Rares sont les événements de supernovae que l'humanité a pu observer à l'œil nu dans notre galaxie. Mais pourquoi n'en a-t-on pas vu davantage ?

Si notre galaxie connait probablement des supernovae plusieurs fois par siècle, pourquoi en observe-t-on si peu souvent ? Une étude, repérée par Universe Today le 6 janvier 2021, prépubliée sur arXiv le 11 décembre, tente d’expliquer pourquoi seules 5 supernovae ont été vues au cours des dernières 1 000 années.

Le phénomène de la supernova correspond au stade avancé de l’évolution d’une étoile massive, qui finit par exploser, ce qui se traduit par un éclat momentanément plus important. « Aucune supernova galactique n’a pas été observée de manière convaincante à l’œil nu depuis la SN 1604 de Kepler [ndlr : la supernova de Kepler en 1604]. Cet écart de 416 ans est décevant et persiste malgré un effort long et productif pour identifier les supernovae dans les archives historiques », soulignent les auteurs de l’étude.

On ignore combien de supernovae ont été manquées

D’ailleurs, des rémanents de supernovae, c’est-à-dire des restes de ces événements, ont pu être observés. Ils permettent ainsi de dire que des phénomènes semblables ont dû se produire après la supernova observée par Kepler. Cassiopée A (représentée sur l’image ouvrant cet article) est un rémanent de supernova qui a dû exploser aux alentours de 1681, estiment les auteurs.

Avec l’avènement de nouvelles techniques et technologies aux 20e et 21e siècles, on peut désormais observer dans des longueurs d’onde invisibles à l’œil humain (infrarouge, radio, gamma), ce qui laisse espérer que les humains pourraient observer la prochaine supernova qui se produira dans la Voie lactée. « Mais la question de savoir combien ont été manquées dans le passé demeure », notent les chercheurs.

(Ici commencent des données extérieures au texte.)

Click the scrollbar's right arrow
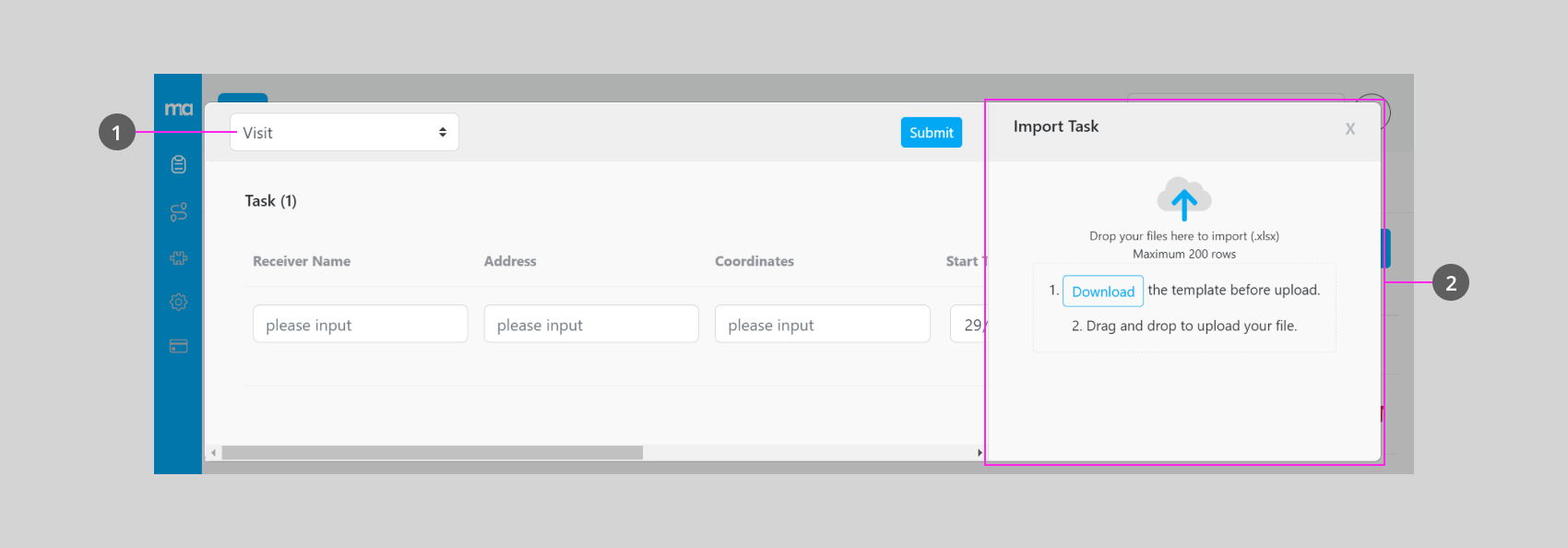Screen dimensions: 1568x548 (980, 453)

Représentation de la supernova de Kepler. // Source : Flickr/CC/NASA’s Marshall Space Flight Center (photo recadrée)

D’après ces scientifiques, le « déficit de supernovae vues à l’œil nu est au moins en partie dû à l’extinction des poussières dans le plan galactique ». Comme le relève Universe Today, l’étude montre qu’il s’agit surtout d’une question de localisation des supernovae, principalement logées dans le disque de la galaxie, étroit et rempli d’étoiles. C’est aussi dans cette zone qu’une grande partie de la poussière se situe. Or, cette poussière peut nous empêcher de percevoir la lumière émise par des objets et des phénomènes célestes (elle absorbe ou diffuse cette lumière).

Quelles chances d’observer à nouveau une supernova ?

Autrement dit, si l’on veut espérer voir une supernova à l’œil nu, il faut qu’elle ait lieu assez proche de nous dans la Voie lactée et que sa lumière puisse nous parvenir. En tenant compte à la fois de la poussière et du champ de vision d’un observateur, les chercheurs ont pu construire un modèle des densités de supernovae, et celui-ci correspondait aux archives historiques que nous possédons sur les événements de supernovae qui ont été observés.

Enfin, les auteurs proposent une estimation de nos chances d’observer une supernova à l’œil nu à l’avenir : ils estiment que nous avons 33 % de chances de voir la mort d’une étoile massive ainsi que 50 % de chances de voir la fin d’une naine blanche — mais difficile de prévoir quand cela pourrait avoir lieu.